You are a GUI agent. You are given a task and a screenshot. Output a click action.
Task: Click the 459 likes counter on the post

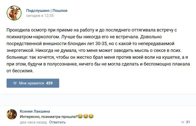pos(49,83)
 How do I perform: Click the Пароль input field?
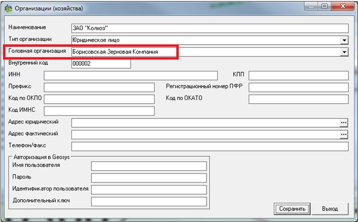149,178
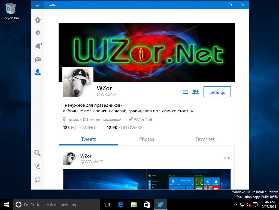The width and height of the screenshot is (279, 210).
Task: Select the Profile person icon in sidebar
Action: (38, 72)
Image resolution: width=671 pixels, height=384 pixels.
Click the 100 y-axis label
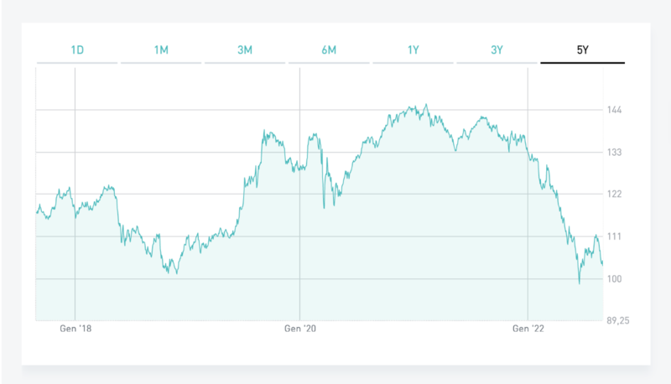613,278
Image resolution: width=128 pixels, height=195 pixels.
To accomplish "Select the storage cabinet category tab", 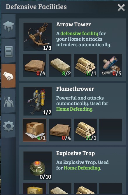I will [x=8, y=51].
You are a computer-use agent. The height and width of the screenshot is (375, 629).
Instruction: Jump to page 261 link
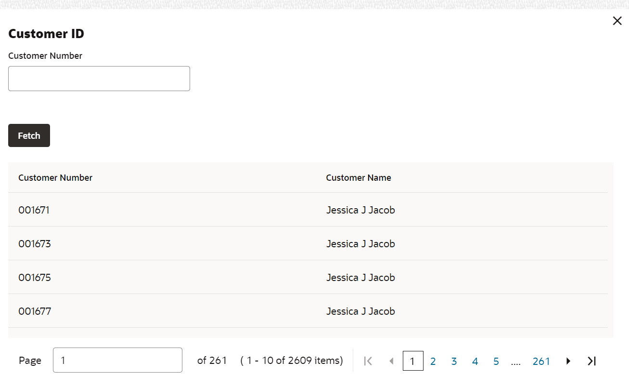(x=541, y=361)
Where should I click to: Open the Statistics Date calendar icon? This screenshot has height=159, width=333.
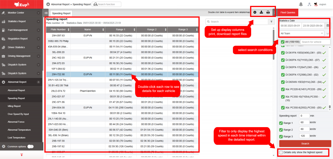click(328, 25)
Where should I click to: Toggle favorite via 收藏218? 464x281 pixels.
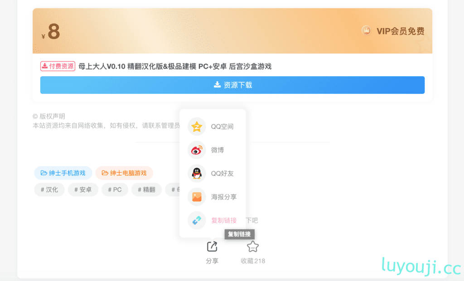(x=252, y=261)
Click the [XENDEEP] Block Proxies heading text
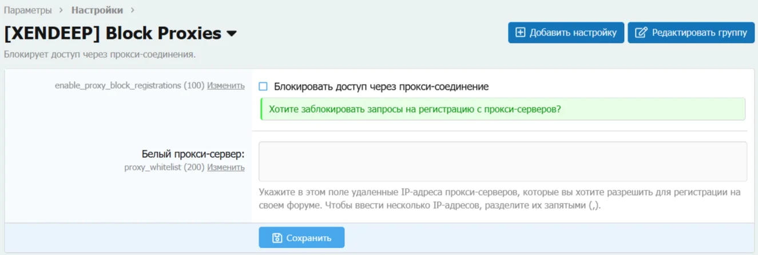Viewport: 758px width, 255px height. point(113,34)
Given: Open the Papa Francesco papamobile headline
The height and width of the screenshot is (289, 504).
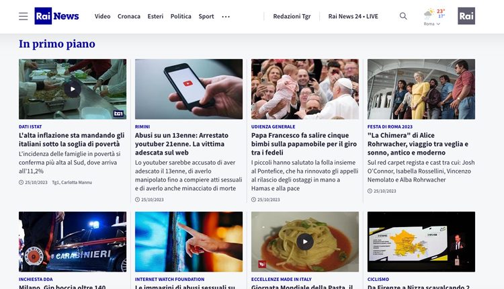Looking at the screenshot, I should 304,144.
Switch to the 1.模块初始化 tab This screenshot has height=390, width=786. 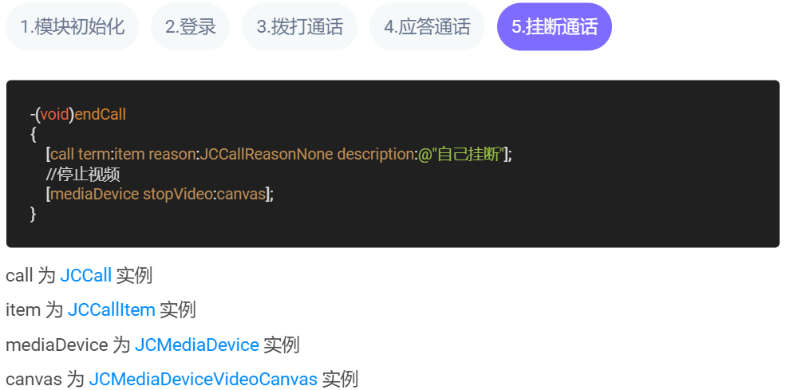tap(72, 26)
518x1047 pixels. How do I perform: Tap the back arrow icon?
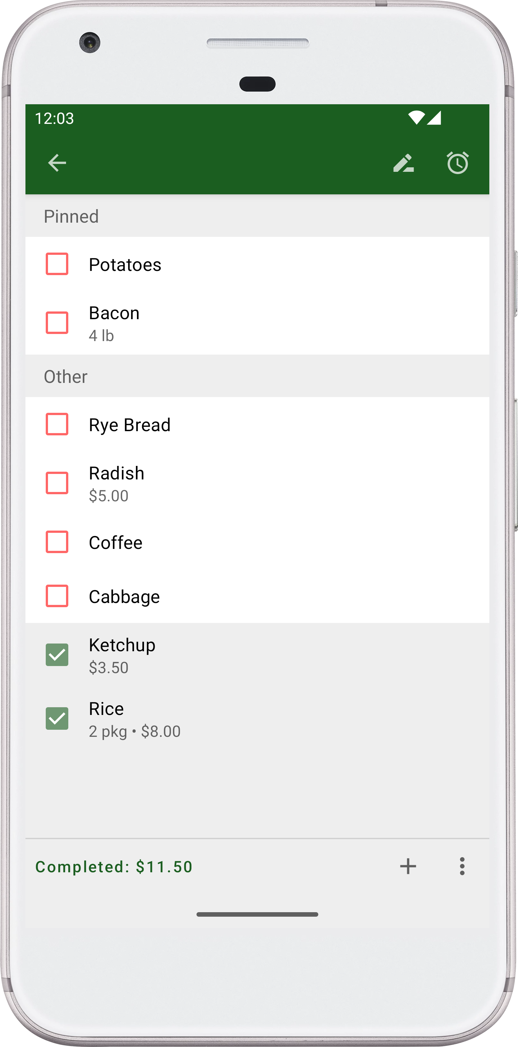pos(57,163)
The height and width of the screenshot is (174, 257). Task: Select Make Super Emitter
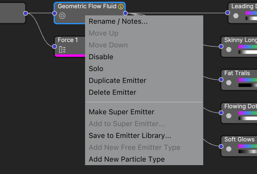tap(121, 112)
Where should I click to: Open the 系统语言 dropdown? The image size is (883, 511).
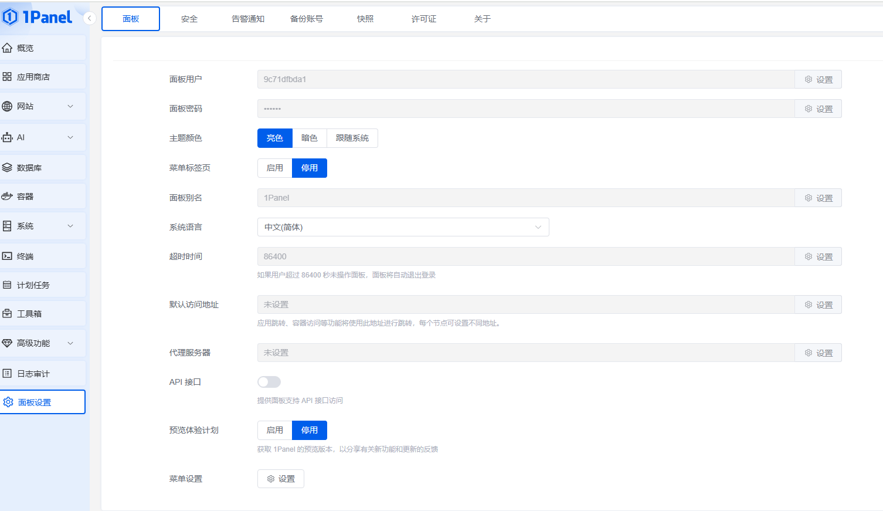tap(403, 228)
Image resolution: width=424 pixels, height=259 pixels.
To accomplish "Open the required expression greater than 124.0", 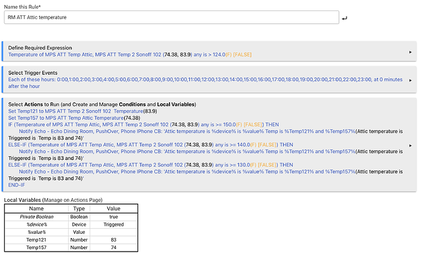I will pos(129,55).
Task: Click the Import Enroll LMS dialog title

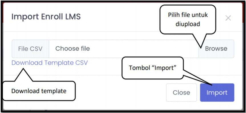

——

__WORK ORDER__
Each line from the first line of the records through the line containing "Image resolution: width=128" must be reproduced exactly, with both ends included and all pictures omitted; nothing else belongs in the answer.

__RESULT FOR THIS EXERCISE__
You are a GUI agent. You are given a task and a screenshot. Output a click action.
Task: Click the 459 likes counter on the post

pos(49,83)
 How do I perform: Click the Пароль input field?
149,178
The width and height of the screenshot is (279, 210).
Task: Select the Profile person icon in sidebar
Action: (38, 72)
Image resolution: width=671 pixels, height=384 pixels.
Click the 100 y-axis label
613,278
Image resolution: width=128 pixels, height=195 pixels.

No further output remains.